PARLEMOS /Artículo de Opinión

“La nueva normalidad”.

Por Luis Sancho

En una semana considerada “pico”, difícil para todos porque la cifra de contagiados se incrementa de manera preocupante, mientras los hospitales y servicios funerarios informan que están saturados. El número de fallecimientos por el contagio rebasan los 5 mil casos. Es difícil escribirlo, sin sentir un escalofrío porque el virus no respeta géneros, edades, clases sociales, ideologías. Lo peor es leer las crónicas de familiares que no tuvieron oportunidad de acompañar, en esos momentos, con un digno adiós a los enfermos fatales. Con el sentimiento y duelo, ahora sí que en terrible soledad.

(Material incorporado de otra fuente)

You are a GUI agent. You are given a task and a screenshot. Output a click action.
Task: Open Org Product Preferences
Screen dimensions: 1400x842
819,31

En ese contexto y desde Palacio Nacional, a mitad de la semana pasada, los mexicanos fuimos informados sobre lo que se ha denominado “la nueva normalidad”, a raíz de la epidemia del Covid-19, la cual, por cierto, tiene en jaque a las instituciones de salud y con temor a millones de personas. El Presidente de la República presentó este plan para la reapertura de actividades sociales, educativas y económicas. Más allá de la lista de actividades esenciales (ligadas al interés comercial de nuestro vecino del norte y por presiones del recién aprobado Tratado de Libre Comercio) o las restricciones en los ámbitos educativos y laborales, o la luz verde a los denominados “municipios de la esperanza” -como si el resto estuviéramos desahuciados-, que por cierto ¿Dónde quedó la Ciudad de la Esperanza?, por ello debemos observar el desarrollo de la vida a partir de ahora y cada quien asumir la responsabilidad que le toca.

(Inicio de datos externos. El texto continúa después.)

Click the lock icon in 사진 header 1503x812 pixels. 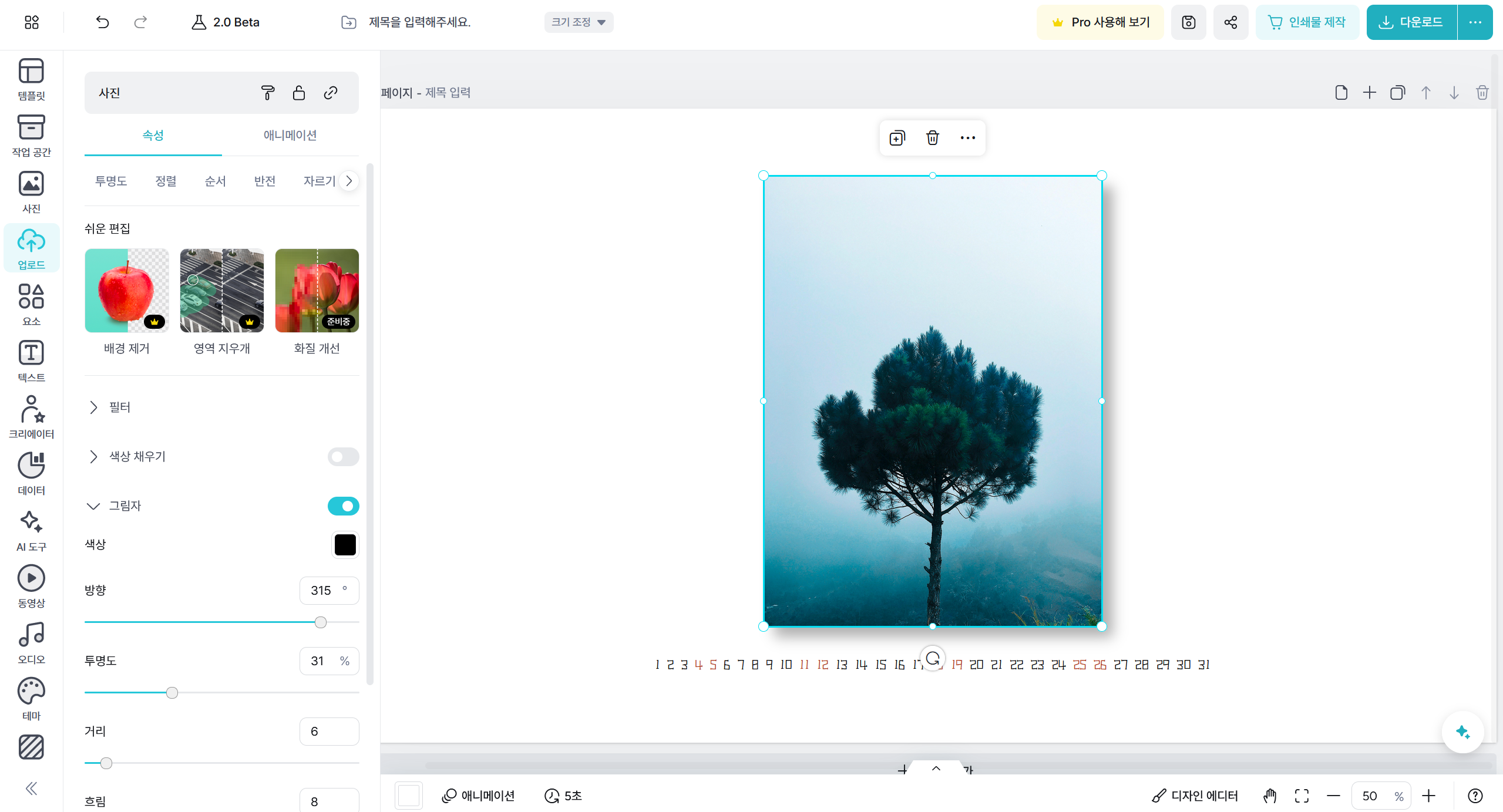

Es complejo, puesto que no se han practicado suficientes pruebas para saber con exactitud en qué condiciones se propone el regreso a lo “normal”, pero eso sí, se ha trabajado en modelos matemáticos con la información del propio sistema de salud que, en honor a la verdad, reconoce no llevar un puntual registro de los contagios, por lo cual debemos mantener reservas en lo que se hará a partir de ahora, sobre todo por la existencia de casos asintomáticos que en sí mismos pueden ser portadores del virus.

En este gobierno ha sido público el descuido y el desprecio que se tiene al sector salud, con esas políticas públicas que, en nombre de la austeridad, han deteriorado rápidamente la calidad de la atención a enfermos, principalmente porque se ha hecho una constante reducción presupuestal. Cierto es que al momento de la aprobación del presupuesto 2020, en el apartado de egresos, nadie contemplaba el peligroso brote del Coronavirus.

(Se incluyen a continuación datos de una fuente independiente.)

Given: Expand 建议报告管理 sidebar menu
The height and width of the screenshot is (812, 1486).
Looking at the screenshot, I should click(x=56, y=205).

Sin embargo, en diciembre ya se contaba con información fidedigna para reorientar el gasto público y medir las condiciones de salud de la población ante la posible pandemia, para ponderar el valor y costo entre las y los mexicanos infectados y los sanos.

Bajo estas condiciones, desde ya se debe trabajar en un presupuesto que contemple la generación de condiciones públicas que garanticen la sanidad y seguridad de los habitantes, que va desde la aportación gubernamental de elementos básicos de protección, como son gel antibacterial, cubrebocas, sanitización permanente, entre otras. Lo que sí es un hecho es la urgencia de implementar estrategias para controlar y, en la medida de lo posible, disminuir los riesgos de contagio.

Diría un tío que “las condiciones de convivencia cambiaron”, en tanto no se encuentre una vacuna y los humanos no generemos las defensas corporales suficientes para defendernos; la naturaleza del virus obliga a replanteamientos individuales y colectivos.

Los hábitos se modificarán en la casa, la escuela, el trabajo, el transporte, los lugares de entretenimiento. “Susana Distancia” será compañera permanente en cualquier espacio público o privado.

Derivado de ello, en el Congreso de la Unión se tendrán que contemplar modificaciones a los marcos normativos que rigen en los procesos productivos y de servicios de salud. Por ejemplo, definir con claridad los alcances del teletrabajo, los derechos laborales o garantizar los servicios médicos a distancia, con mayor cobertura y eficacia en los tiempos de atención.

A partir del primero de junio, seremos partícipes de la nueva realidad nacional y atenderemos las disposiciones de los semáforos de la salud, tendremos que parlar desde el Congreso sobre esta “nueva normalidad”.